No sé si la falta de atractivo fue sólo algo temporal, pero sea como fuere, la descripción que dieron los corintios de él era “la presencia corporal débil, y la palabra menospreciable” (2 Co. 10:10). Parece, según dijeron, que aún su facultad para hablar no era atrayente. También dijo de sí mismo: “No fui con excelencia de palabras o de sabiduría” (1 Co. 2:1), e incluso, más sorprendentemente, confesó: “Estuve entre vosotros con debilidad, y mucho temor y temblor” (1 Co. 2:3). Algo en Corinto tuvo que tener a Pablo espantado, porque cuando estaba allí el Señor le dijo: “No temas, sino habla, y no calles; porque yo estoy contigo, y ninguno pondrá sobre ti la mano para hacerte mal…” (Hch. 18:9-10). Quizá nos sea difícil imaginar al gran apóstol con miedo, e incluso algunas personas pensarán que los cristianos no deben tenerlo, pero lo que Pablo nos dice es que él mismo estuvo en Corinto con mucho temor y temblor. En las biografías de muchos hombres de Dios he observado que todos tenían sus debilidades también, y esto me hace saber que no triunfamos por nuestra fuerza, sino por poner la confianza en la fuerza del Espíritu Santo. Ninguna carencia en la personalidad de Pablo fue un obstáculo para la obra del Espíritu, ni en Corinto, ni en Galacia.

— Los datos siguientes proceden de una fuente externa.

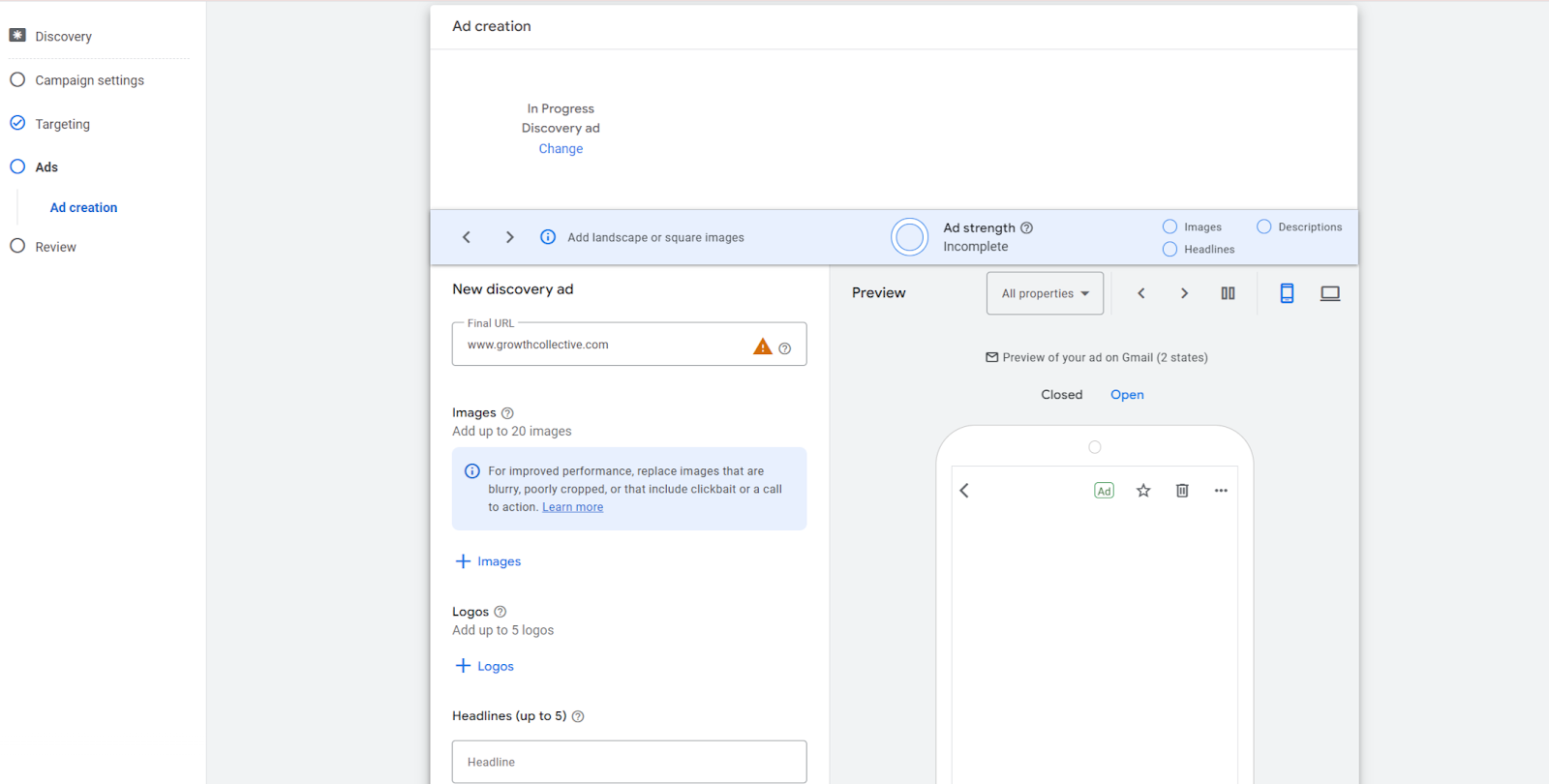
Task: Open help icon next to Ad strength
Action: coord(1027,228)
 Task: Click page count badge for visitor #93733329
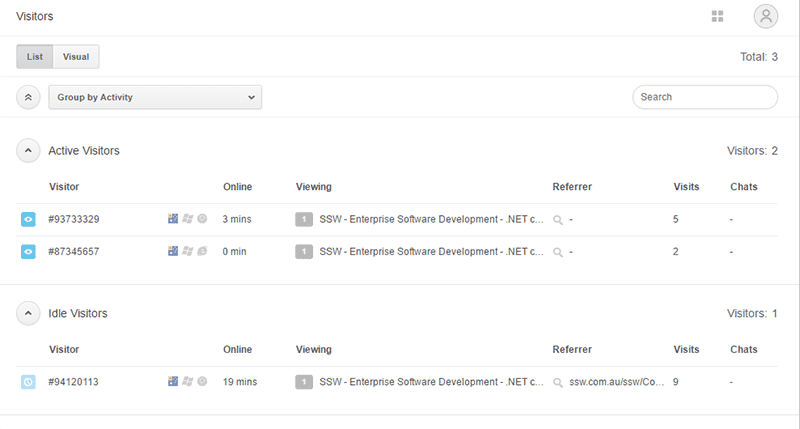304,219
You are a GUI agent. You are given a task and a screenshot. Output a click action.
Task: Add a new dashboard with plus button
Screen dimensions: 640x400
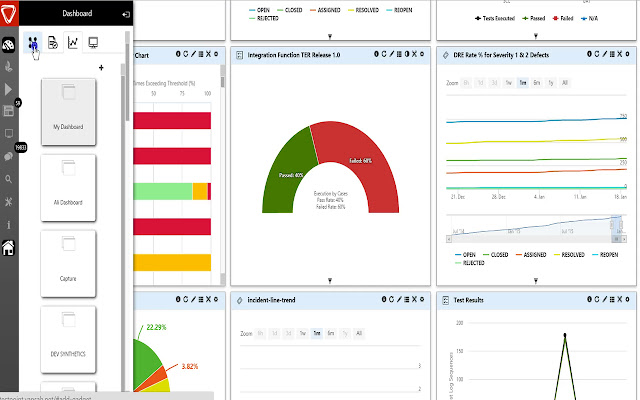pos(101,68)
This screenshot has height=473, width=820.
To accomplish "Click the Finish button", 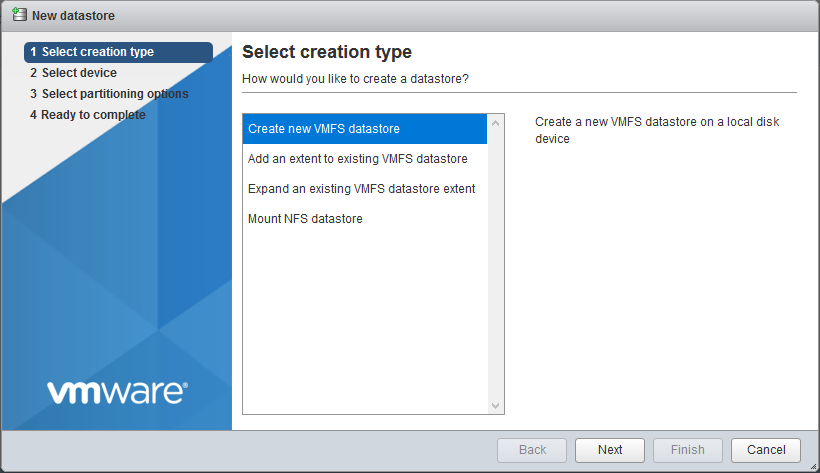I will (687, 450).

Isaías profetizó de Jesús: “No hay parecer en él, ni hermosura; le veremos, mas sin atractivo para que le deseemos. Despreciado y desechado entre los hombres…, escondimos de él el rostro, fue menospreciado, y no lo estimamos…” (Is. 53:2-3). Así era Dios cuando bajó de los cielos, pero… ¡Cómo le amaban los creyentes! ¡Cómo quiso verle Zaqueo! ¡Cómo quiso la mujer con el flujo de sangre acercarse a él! ¡Qué contenta estaba María a sus pies! Pero solamente por el Espíritu es posible ver esta hermosura, y sólo por Él podemos experimentar este sublime amor de Dios que sobrepasa todo entendimiento.

¿Puedes ver lo importante que es tener los pensamientos de Dios y poder ver las cosas como Él las ve? ¿Puedes ver que cuanto más débiles seamos, más fuerte puede manifestarse Dios en nosotros? El gran contraste que había entre la debilidad de Pablo y el carisma de los expertos religiosos del mundo, hizo que fuera más fácil para los gálatas discernir entre lo que era de la carne y lo que era del Espíritu. Si tú has creído el evangelio porque fuiste impresionado por la sabiduría, el carisma, las bromas…, de un doctor, un profesor, un científico… ¿cómo sabes que fue una obra de Dios? ¿A quién es dada la gloria? “El que se gloría, gloríese en el Señor… para que vuestra fe no esté fundada en la sabiduría de los hombres, sino en el poder de Dios” (1 Co. 1:31; 2:5).

Después de todo lo bueno que habían recibido los gálatas, empezaron a ver las cosas de manera diferente. Otras influencias habían apagado la poderosa obra del Espíritu y habían sido desviados. La Palabra era la misma, pero la enseñanza y la manera de verla eran diferentes ahora. Las motivaciones de los maestros de Jerusalén eran otras. Como no habían sido enviados por Dios, lo único que tenían era un celo para sí mismos y no para Cristo. “Tienen celo por vosotros, pero no para bien, sino que quieren apartaros de nosotros para que vosotros tengáis celo por ellos” (4:17). No buscaban otra cosa más que controlar y manipular.

La gran dificultad de los gálatas, si es que queremos llegar a la raíz del problema que existió en Galacia, fue que resistieron la verdad. “¿Me he hecho, pues, vuestro enemigo, por deciros la verdad?” (4:16). La verdad duele, estorba nuestros planes, contradice nuestras opiniones, y detiene nuestras ambiciones. La verdad es un amigo difícil de apreciar. “Fieles son las heridas del que ama; pero importunos los besos del que aborrece” (Pr. 27:6). Pablo fue fiel en amarles, les habló la verdad, y por ello pagó las consecuencias. Dios podría haberle dicho lo mismo que a Samuel: “No te han desechado a ti, sino a mí me han desechado...” (1 S. 8:7). Jesús dijo: “Yo soy la verdad”, y el que rechaza la verdad, no rechaza al hombre, sino a Jesús mismo.